Pourquoi ces personnes font-elles le choix de te suivre ?
Parce que je traite le racisme par le biais de deux prismes : la culture et l’humour. Mes blagues, qui sont de la provocation pure et dure, me permettent de pointer le ridicule de certaines situations et de provoquer une certaine réflexion. Des satires, comme en littérature, mais au format de 140 caractères.

Je sais que je n’ai aucun impact sur les structures, au mieux sur quelques individus, mais on rigole, c’est déjà ça.

La première chose sur laquelle on tombe en allant sur ton profil Twitter, c’est une photo légendée « à mes détracteurs qui me traitent de raciste anti-blanc » . Pourquoi certains te définissent-ils comme cela ?
Il y a plusieurs raisons, mais la principale est que je les appelle « blancs ». Les Blancs n’ont pas l’habitude qu’on les racialise, ils racialisent, mais ne sont jamais racialisés. Les blancs sont les personnes occidentales non-racisées tout simplement – et selon moi ceux qui n’utilisent pas de piment dans leurs plats. La seconde raison est que j’accepte et revendique mon histoire dans son intégralité : c’est-à-dire l’histoire de l’Afrique du Nord depuis son début jusqu’aux réalités postcoloniales et néocoloniales, histoire que l’on préfèrerait tue. Et enfin, je clame une réalité du monde qui dérange : un monde multiple dont les blancs ne sont pas le centre.

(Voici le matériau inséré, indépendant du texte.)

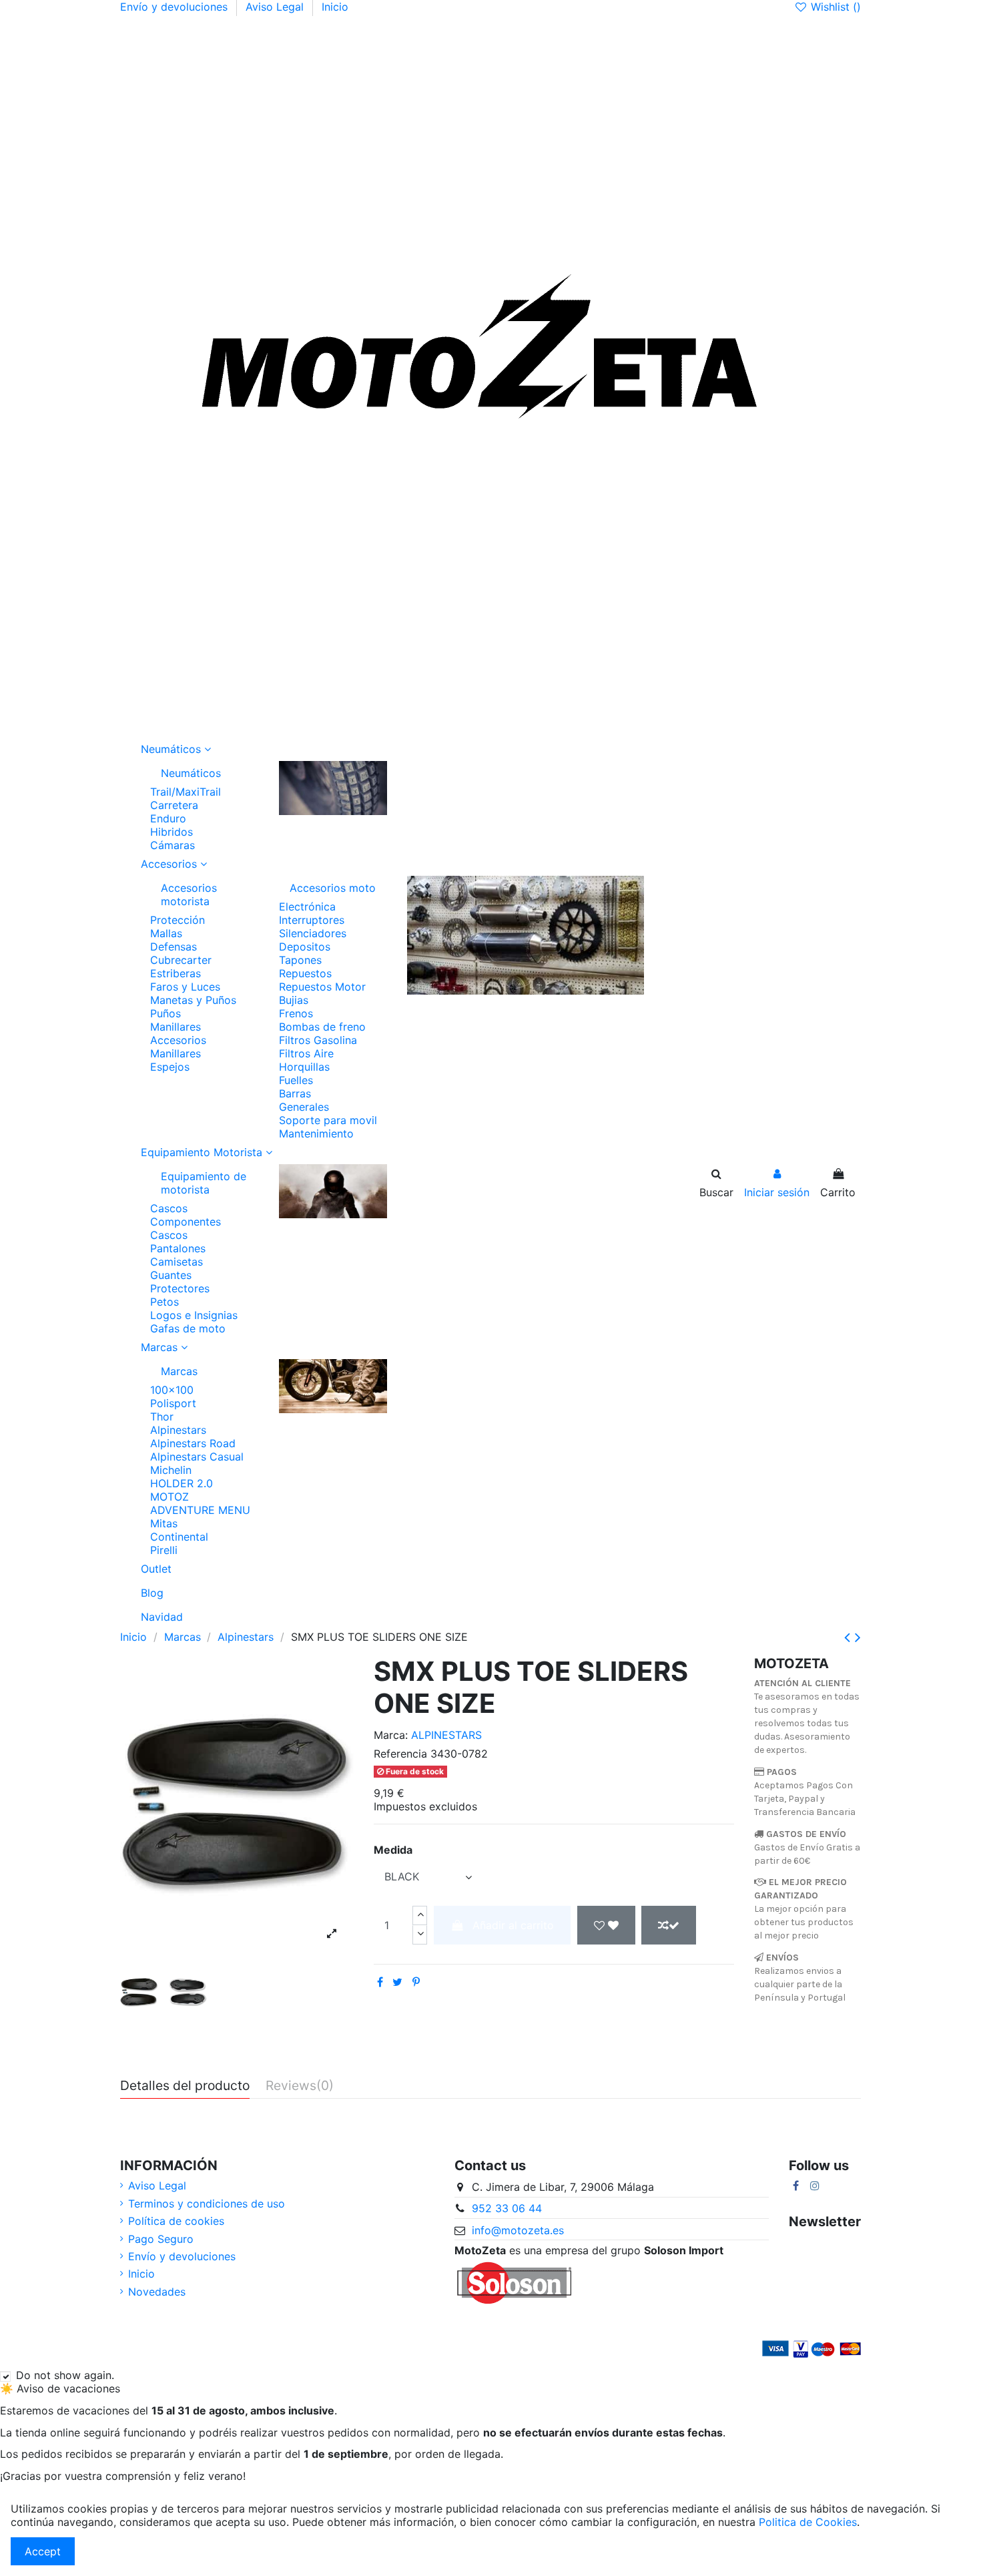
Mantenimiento (316, 1133)
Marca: (391, 1735)
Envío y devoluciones (175, 6)
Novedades (157, 2291)
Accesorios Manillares (178, 1046)
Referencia (400, 1753)
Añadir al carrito (513, 1925)
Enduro (168, 818)
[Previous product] (849, 1637)
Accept (43, 2551)
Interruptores (311, 920)
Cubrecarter (181, 960)
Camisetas (176, 1261)
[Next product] (858, 1637)
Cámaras (172, 845)
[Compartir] (380, 1982)
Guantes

Tu as un blog appelé Abdelkarter.wordpress.com. Quels sont les sujets dont tu traites ?
Je réagis à l’actualité, aux évènements auxquels je suis confronté dans ma vie. C’est un moyen d’extérioriser pour ne pas exploser. Oui, j’écris par désespoir principalement. Ce sont des billets, qui sont lus par 500 personnes maximum mais qui me permettent de faire le bilan.

Aujourd’hui, quel est ton rêve pour la France ?
Je crois que je n’ai plus de rêves pour la France, je n’ai plus de rêves en France à dire vrai. Mes rêves s’inscrivent dans un ailleurs qui reste à définir.